We've done a bit of traveling (30+ states, including Alaska & Hawaii; 20+ countries on four continents) and have enjoyed diverse foods, languages, cultures, sights, sounds, smells, art, architecture, people, geography, views and weather.

(Notice I left out the forbidden two: politics & religion.)

Every time we come home, we say the same thing:

"There's no place like home!"

California has been my home since my birth, a few miles from the Rose Bowl. It was where my mother was born and died. Her father (my grandfather) was born in Los Angeles in 1897 - the same year that his grandmother (my great-great grandmother) wrote a newspaper article in which she described L.A. As "to me, the Paradise of earth."

My father was raised in the Bay Area. My children were born here.
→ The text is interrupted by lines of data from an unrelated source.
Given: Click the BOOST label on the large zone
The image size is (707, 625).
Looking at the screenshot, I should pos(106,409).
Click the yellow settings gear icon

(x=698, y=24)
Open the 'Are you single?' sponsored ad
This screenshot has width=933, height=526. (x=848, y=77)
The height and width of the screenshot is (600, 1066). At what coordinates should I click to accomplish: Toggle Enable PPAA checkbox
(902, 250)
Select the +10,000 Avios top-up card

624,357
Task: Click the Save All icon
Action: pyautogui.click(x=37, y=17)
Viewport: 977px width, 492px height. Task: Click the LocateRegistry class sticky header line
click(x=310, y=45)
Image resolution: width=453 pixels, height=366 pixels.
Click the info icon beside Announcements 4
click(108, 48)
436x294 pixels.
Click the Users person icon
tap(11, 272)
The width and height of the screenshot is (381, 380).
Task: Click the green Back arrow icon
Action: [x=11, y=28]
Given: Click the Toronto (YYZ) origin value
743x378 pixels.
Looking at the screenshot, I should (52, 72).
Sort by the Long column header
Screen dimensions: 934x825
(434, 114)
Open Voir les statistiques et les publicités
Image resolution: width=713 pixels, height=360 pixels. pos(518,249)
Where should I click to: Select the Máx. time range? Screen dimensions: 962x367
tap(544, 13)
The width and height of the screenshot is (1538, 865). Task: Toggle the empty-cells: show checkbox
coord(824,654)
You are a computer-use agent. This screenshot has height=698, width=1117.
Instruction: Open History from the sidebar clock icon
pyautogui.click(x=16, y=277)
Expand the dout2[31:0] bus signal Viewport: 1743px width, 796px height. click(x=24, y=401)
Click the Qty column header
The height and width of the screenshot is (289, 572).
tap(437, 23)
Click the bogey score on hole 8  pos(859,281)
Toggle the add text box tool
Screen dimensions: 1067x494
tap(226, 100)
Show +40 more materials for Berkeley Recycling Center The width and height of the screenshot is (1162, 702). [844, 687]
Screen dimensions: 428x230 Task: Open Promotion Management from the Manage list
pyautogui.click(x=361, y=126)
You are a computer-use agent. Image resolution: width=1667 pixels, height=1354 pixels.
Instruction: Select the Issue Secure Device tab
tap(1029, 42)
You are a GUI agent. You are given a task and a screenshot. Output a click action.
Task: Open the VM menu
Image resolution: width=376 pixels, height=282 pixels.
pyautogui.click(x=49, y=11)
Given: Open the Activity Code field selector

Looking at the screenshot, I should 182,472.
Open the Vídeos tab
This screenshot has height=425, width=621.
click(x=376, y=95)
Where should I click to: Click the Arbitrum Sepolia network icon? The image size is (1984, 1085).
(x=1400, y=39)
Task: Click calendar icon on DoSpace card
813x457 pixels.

So the answer to the "why California?" question is a lot like the answer to "Why the U.S.A?":

It is the "land of my fathers".

Roots run deep.

My family tree - traced back on both my father's and my mother's side - goes back to before the Declaration of Independence - nearly 100 years before California was a state. My ancestors have fought in EVERY war abroad - and on both sides during that most costly of wars in the 1860s. It is in our blood.

I am as proud to be a Californian as I am to be an American. Just as proud as some of you are to be from Dixie, or New England, or Canada.

The fact that I'm writing this in my dining room, overlooking the Blue Pacific, wearing shorts & a tshirt... Is just icing on the cake.

Trying to decide which bike to ride - on any day of the year - is nice, too.

Leaving my house at dawn, riding over Ortega Hwy, out to Julian for pie & coffee, down through Anza-Borrego, to the Salton Sea, cross the border into Arizona - and be home before sunset?

Priceless.

Yeah, California has it's share of problems.

But it's where my home is.

By birth.

By choice.

Until they slip a tag on my toe!

 
I'm glad you like it.

It's a different country than the rest of the United States from what I've seen.

I hope you can keep it....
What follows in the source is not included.